In the 1920s Barbara La Marr was the toast of Hollywood. She had her name in local newspapers since 1914, and by the 1920s she represented 1920s fashion for women. She was nicknamed "the girl who is too beautiful."

During her short life, Barbara La Marr married five times, and boasted of sleeping for 5 hours at the most, with the rationalization that one should not waste what little live they have on sleep. Perhaps a premonition that she herself did not have long to live it up.

Barbara La Marr was a party girl who stayed up all night and wanted to life life to the fullest. La Marr died at the age of 29 from complications of tuberculosis and nephritis, however, there were wild rumors circulating Hollywood about her death. Two of the most popular rumors were over dieting and drug addiction. Some believe that she had a drug problem and that was what lead to the tuberculosis. The early death and mystique surrounding it put Barbara La Marr forever in the category of "Hollywood Immortals."

Hedy Lamarr

Louis B Mayor of MGM finally found a woman beautiful enough to be worthy of the name La Marr (changed the spelling to Lamarr) She had jet black hair and skin as white as snow, and in the glam age of Hollywood, lips as read as blood. The effect was utterly breathtaking. Hedy was from Vienna, and christened, Hedwig Eva Maria Kiesler. Her father was a wealthy bank director and her mother was a concert pianist who abandoned her career to lavish attention on her daughter. Hedy lived a life of luxury, living in a large Estate, traveling to Switzerland, Ireland and having private tutors, ballet lessons, piano lessons, and was sent to the finest private schools and topped it all off in finishing school.

In 1929 she broke into American films and persuaded her parents to let her go to Berlin to study at Max Reinhardt's famous theater school. She did a couple of plays, more film work, and then came the movie which would bring her notoriety for years to come, Ecstasy, 1933. They movie was quite risque, featuring a long scene in which Hedy runs nude through a forest and then goes for a swim. Shortly after the movie was made, Hedy married one of Europe's richest men, Austrian munitiions maker Fritz mandl. As Madame Mandel, Hedy had a position to maintain and her husband tried desperately to buy up all the copies of Ecstasy and destroy the film. He failed but, Hedy now had servants, a fleet of cars and a palace to call her own, in 1937 she had a Paris divorce.

It was during this time that Hedy arranged an appointment with Louis B Mayer, who was in Europe searching for talent to bring back to Hollywood. Althought Hedy's exquisite appearance opened doors for her, she had to fight for roles in Hollywood like every other actress. Hedy was an instant sensation, and widely photographed from the late 30's to the mid 40's.

Suddenly, during the mid 40's, the exotic European stars were out of vogue, and the cute, and somewhat less sophisticated actresses such as Marilyn Monroe, were gaining favor.

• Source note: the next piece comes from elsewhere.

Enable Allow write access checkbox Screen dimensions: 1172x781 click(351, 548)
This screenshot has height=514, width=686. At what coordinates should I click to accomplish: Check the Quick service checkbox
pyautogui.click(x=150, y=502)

Hedy continued to make movies in the 50's, but she was clearly passed her prime. In 1958 Hedy played a mother to Jane Powell in The Female Animal, and Jane recalled in her autobiography that Heady resented her greatly, and was hardly civil towards her. It turned out to be her last movie.


Being born with a silver spoon, and marrying wealth, along with her instant fame had made Hedy an incurable spendthrift. She dropped thousands as though there were no tomorrow, and life was becoming very realistic for the very first time.

Hedy spent money lavishly and although her career was declining, she was out of control with her spending. It was this dilemma that lead her to publish an autobiography called Ecstasy and Me, revealing many intimate details about herself and Hollywood. Unhappy with it, she later attempted to get an injunction against the book and sued her collaborators. She passed away in 2000. She had a numerous facelifts in an effort to hold onto her glamorous image.